Dos de las redes sociales más conocidas hoy en día son Facebook e Instagram, plataformas que reúnen millones de usuarios. La primera tiene más de 2.400 millones, mientras la segunda agrupa más de 1.200 millones. Ciertamente hay muchas otras redes sociales, que pueden entrar en diversas categorías por sus propósitos particulares (como YouTube, para videos principalmente, o WhatsApp, para mensajería, llamadas y videollamadas, o LinkedIn, con un tinte más profesional). Estas abarcan una inmensa cantidad de usuarios adicionalmente. En todo caso, según WeAreSocial.com, hay más de 3.8 millones de personas en todo el mundo que se encuentran conectadas a algún red social, es decir, casi la mitad de la población mundial.

Ahora, ¿por qué nombro estas cifras? ¿Con qué motivación lo hago? Porque su uso tan extendido, que nos incluye a los cristianos, nos debe mover a examinarnos a la luz de la Escritura en lo que a nuestra participación en ellas respecta.

Propósito del artículo

A continuación abarcaré algunas de las ventajas y beneficios del uso sabio de estas plataformas, así como ciertas desventajas y perjuicios que estas pueden traer cuando un cristiano no las maneja de manera honrosa. Por un lado, reconozco los diversos aspectos positivos de su existencia, pero, a la vez, resalto de manera principal que existen una gran variedad de peligros potenciales.

Con el presente artículo, sin embargo, no pretendo hacer un estudio exhaustivo de las redes sociales, tan sólo resaltar algunas de las problemáticas más comunes en su uso. Asimismo, deseo llamar la atención de todo creyente que lea este breve artículo en lo que respecta al uso de su tiempo.

Sobra decir que este tema no fue tratado por aquellos grandes predicadores de antaño ni por ninguno de los autores inspirados de las Escrituras. Sin embargo es allí mismo, en las Escrituras, donde hallamos no sólo la preciosa Ley Moral, sino una nube de principios que son normativos para nuestras vidas. Y eso es lo maravilloso de la Palabra del Señor: sin tratar cada uno de los temas existentes explícitamente, sus principios, ejemplos y normas pueden ser aplicados a cada esfera de la vida y en cada tiempo de la historia. Que la cosmovisión bíblica rija siempre nuestra vida en cada área que la compone.
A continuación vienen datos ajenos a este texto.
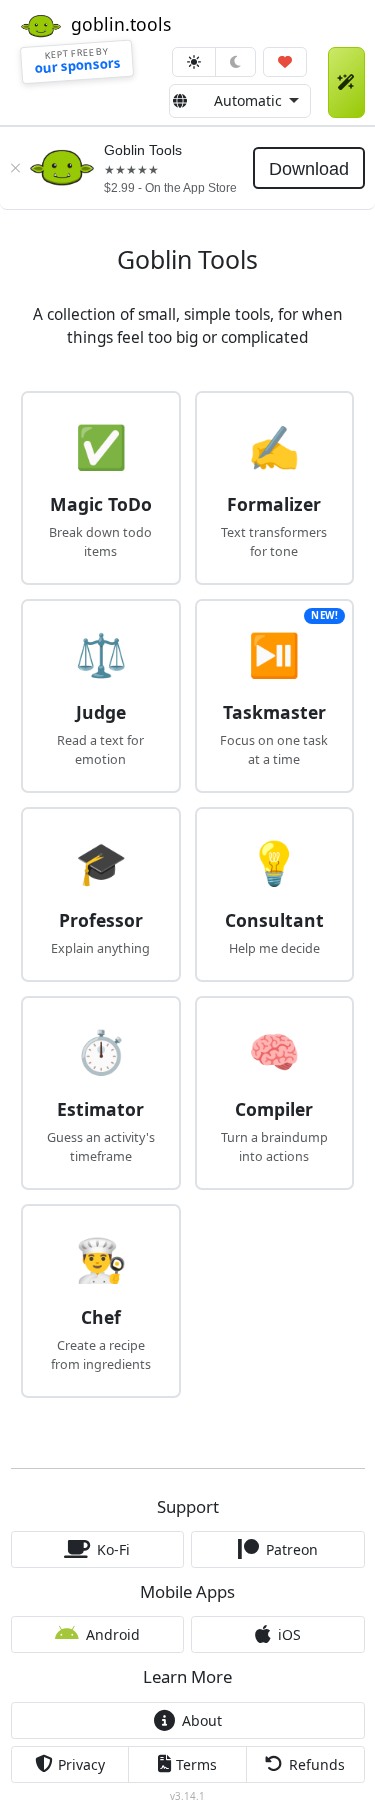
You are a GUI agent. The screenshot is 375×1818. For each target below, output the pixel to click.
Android (113, 1634)
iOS (289, 1634)
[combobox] (240, 101)
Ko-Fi (113, 1549)
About (202, 1720)
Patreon (292, 1549)
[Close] (15, 168)
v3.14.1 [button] (187, 1796)
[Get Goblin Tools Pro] (346, 82)
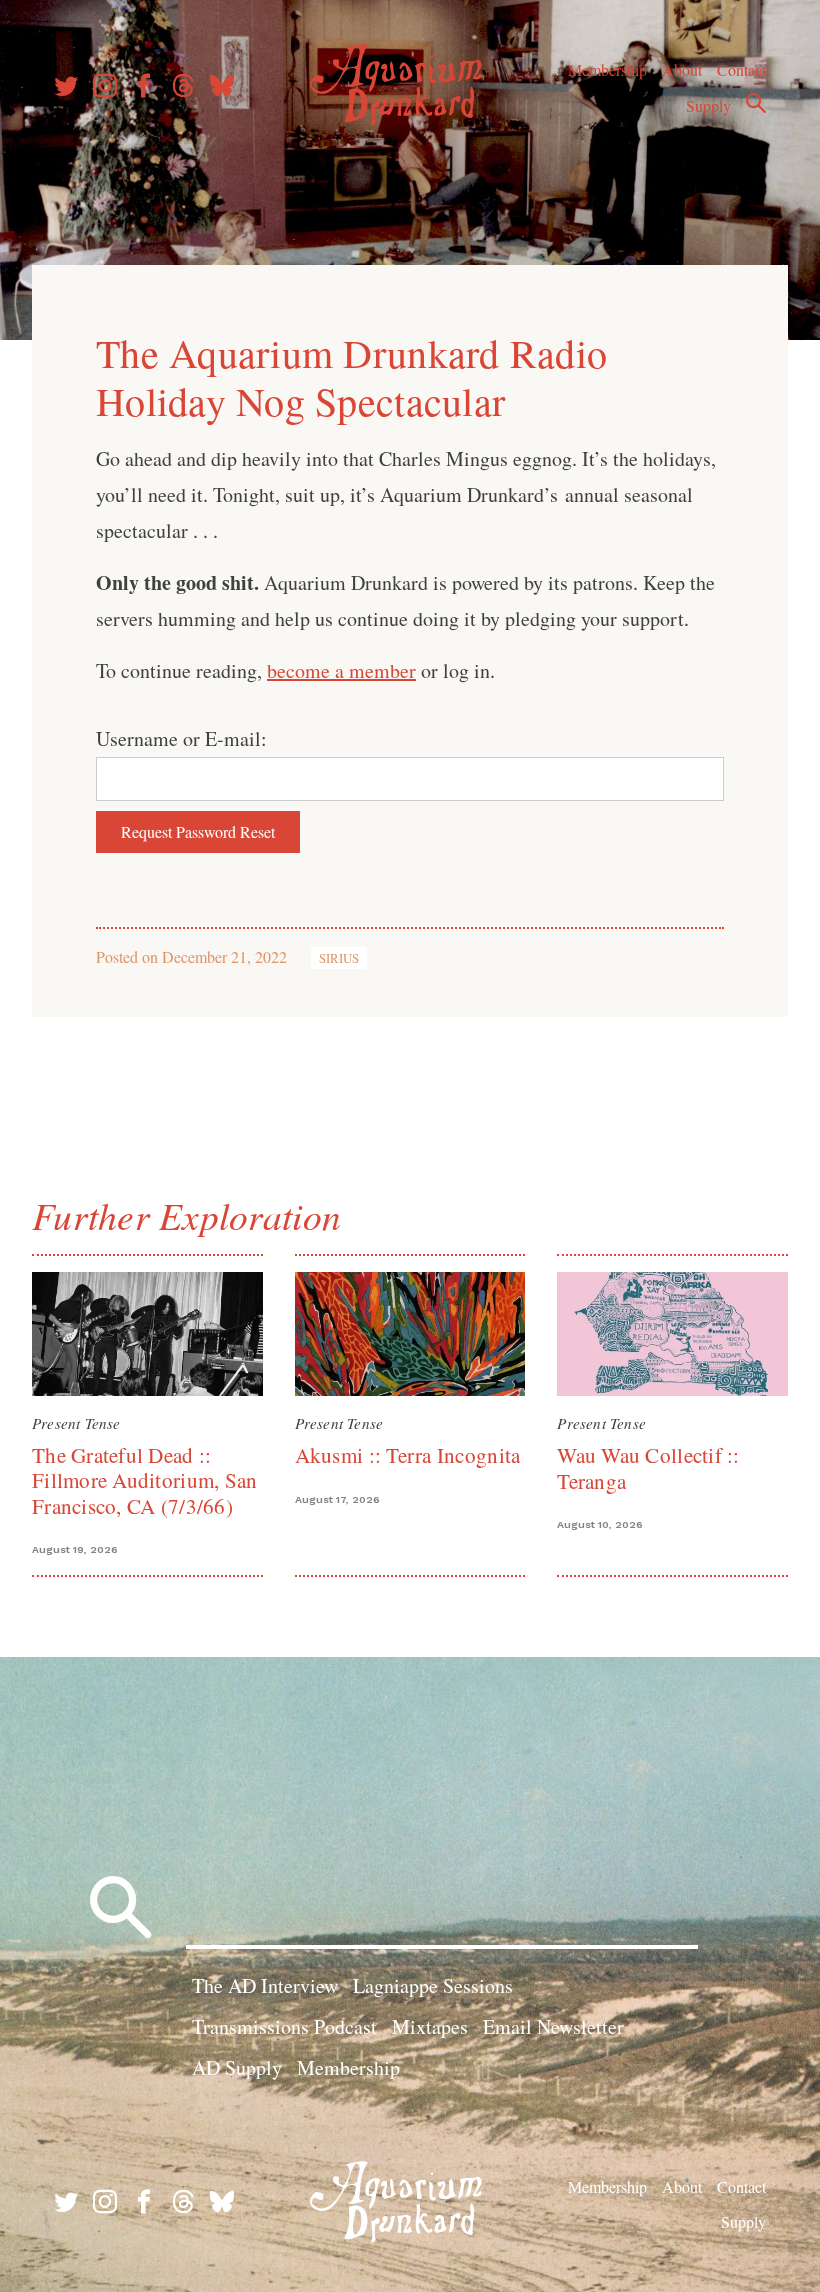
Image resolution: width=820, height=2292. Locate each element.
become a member (341, 670)
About (682, 69)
ALGUNOS BENEFICIOS DEL USO DE LAS REDES SOCIALES

1.  Pueden servir como un medio secundario para testificar

Las redes sociales nunca reemplazarán la predicación pública de la Palabra en las iglesias locales ni la evangelización personal. Sin embargo, un cristiano o una iglesia local pueden llegar a utilizar las redes sociales como instrumentos secundarios por medio de los cuales testificar de su fe a cientos o incluso miles de personas. Ellas pueden servir al creyente serio como una herramienta para “[anunciar] las virtudes de Aquel que [nos] llamó de las tinieblas a Su luz admirable” (1 Pedro 2:9). Esto siempre y cuando no se descuiden los deberes de servicio personal que el cristiano tiene en su localidad particular.

Ciertamente, si las redes sociales tienen un uso legítimo por encima de cualquier otro, es este: que el Evangelio pueda ser proclamado a través de ellas a muchas personas y que, en general, se pueda promocionar la verdad de Dios revelada en Su Palabra. Testificar la verdad es nuestro llamado principal, y no podemos excluir las redes de él si haremos uso de ellas.

2. Para tener comunión con familiares, amigos o hermanos que viven en lugares distantes

Las redes sociales son como puentes que facilitan la comunicación entre las personas. Sin lugar a dudas, podemos utilizarlas para ‘acercarnos’ a quienes se encuentran en la distancia, y tener cierto tipo de comunión inteligente con otros. En tiempos pasados la comunicación con personas que estaban lejos era bastante difícil, pero en la actualidad muchos cristianos sinceros hacen uso del internet y de las redes sociales con este propósito legítimo que acortó el tiempo de comunicación impresionantemente. De esta manera, se puede tener comunión que de otra forma sería imposible tener a menos que se incurriera en elevados gastos. Por lo tanto, estas plataformas pueden ser usadas legítimamente para hablar con familiares y amigos, tener comunión y alentar a hermanos en la fe, y compartir a la distancia ciertos tiempos de edificación e interacción con nuestros allegados.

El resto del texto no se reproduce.